Nous reproduisons ici le troisième article sur le thème « Le salariat aujourd’hui » (le premier: « Aux origines de la classe sociale majoritaire« , le deuxième : « Salariat et conscience de classe« ).

 

SALARIAT

Le capitalisme et la montée du salariat constituent une étape historique dans l’évolution de l’organisation du travail et donc des sociétés humaines. Cette étape a été précédée par d’autres et nous faisons, en tant que militants du socialisme, le pari que d’autres stades de développement les supplanteront et qu’elles représenteront une forme sociale mieux adaptée à l’épanouissement humain et à la préservation de la planète.Mais le capitalisme et le salariat ont aussi leur propre histoire. Comme tout organisme vivant, le capitalisme est né à un moment donné, s’est développé, a atteint – ou est en train d’atteindre, selon l’analyse que l’on préconise – sa maturité et se mettra à péricliter à un stade ultérieur. Cette trajectoire correspond aussi à l’histoire du salariat en tant que classe sociale. Aux débuts du capitalisme, cette classe était encore marginale sur le plan démographique dans la structure sociale, puis son poids démographique s’est accru jusqu’à atteindre un point dans les pays du capitalisme avancé où elle est devenue majoritaire, voire a acquis une importance écrasante.

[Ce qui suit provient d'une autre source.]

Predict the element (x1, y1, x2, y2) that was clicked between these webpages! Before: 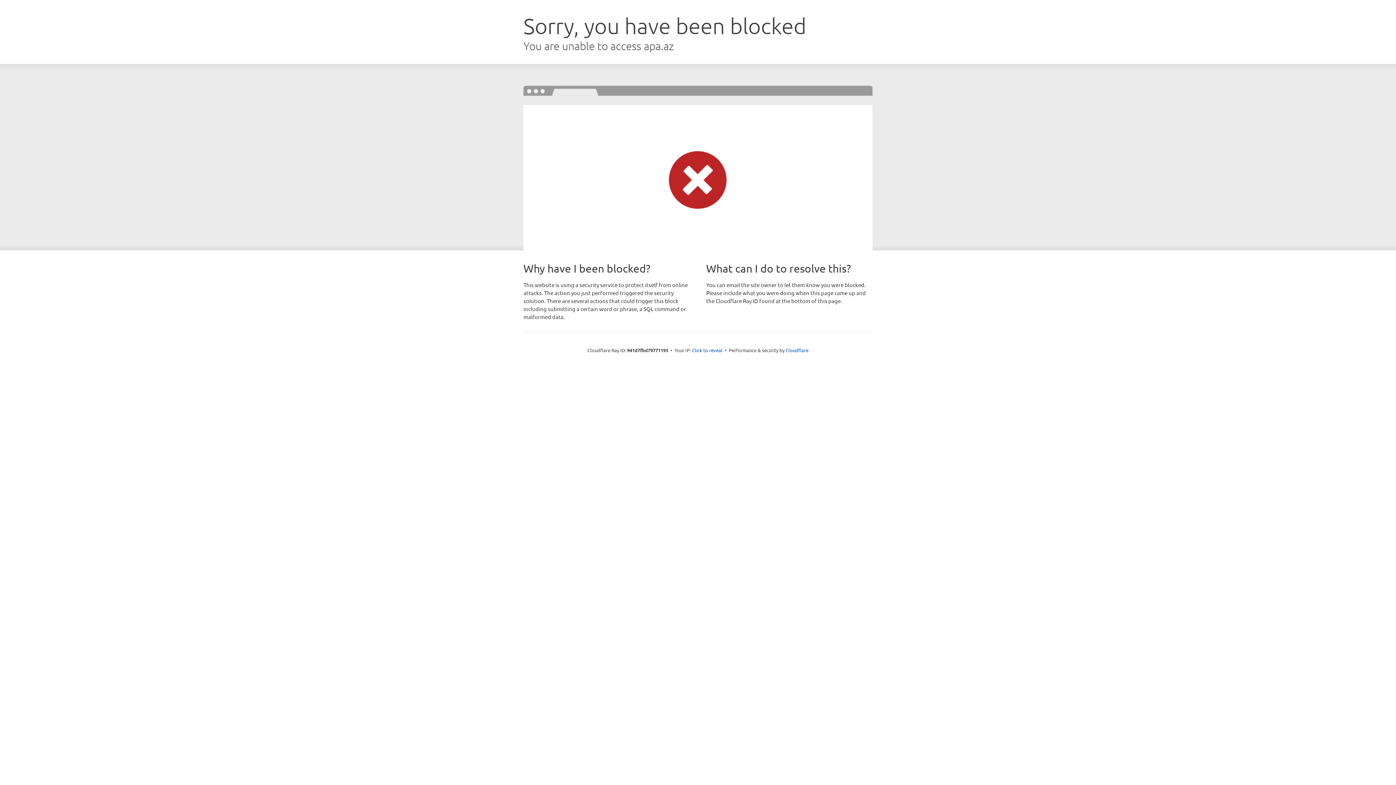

L’histoire du salariat ne se résume pas non plus à l’évolution de sa place dans la structure sociale. Elle concerne aussi sa composition sociologique : les types de tâches assurées par les salariés ont beaucoup évolué ; leurs lieux de travail et de socialisation aussi. Leurs propriétés sociales (instruction, patrimoine, etc.) et enfin leurs organisations ont également muté.

 

De l’apparition du salariat…

Le rapport salarial, dont des formes existaient déjà sous le Haut-Empire romain, est définitivement né dans les ateliers artisanaux des petites agglomérations urbaines de la société féodale qui servaient de points nodaux de circulation de la production agricole excédentaire par la classe des marchands. Cette « accumulation primitive » du salariat a duré plusieurs siècles et a posé les bases pour le développement accéléré du capitalisme et du salariat, une fois que la première révolution industrielle eut transformé les techniques de production à la fin du XVIIIe et au début du XIXe siècles, d’abord au Royaume-Uni puis en Europe continentale (aux Pays-Bas, en Belgique, en France et en Allemagne). Les technologies révolutionnaires de cette période – la machine à vapeur, la machine à tisser mécanique et la locomotive – ont permis la transition plus ou moins rapide d’une société essentiellement agraire à une société urbaine axée autour des activités manufacturières et commerciales. Ce processus, entamé en Europe et aux États-Unis au XIXe siècle*, devient un état de fait dans les premières décennies du siècle suivant. Le Japon a aussi suivi cette trajectoire, une fois entré de plain pied dans « l’ère Meiji » qui commence en 1868. Ces pays pionniers dans l’apparition du capitalisme sont toujours aujourd’hui les pays du capitalisme avancé et, jusqu’aux années 1980 et l’apparition des pays dits « émergents », l’histoire du salariat se confond très largement avec l’histoire sociale de ces pays.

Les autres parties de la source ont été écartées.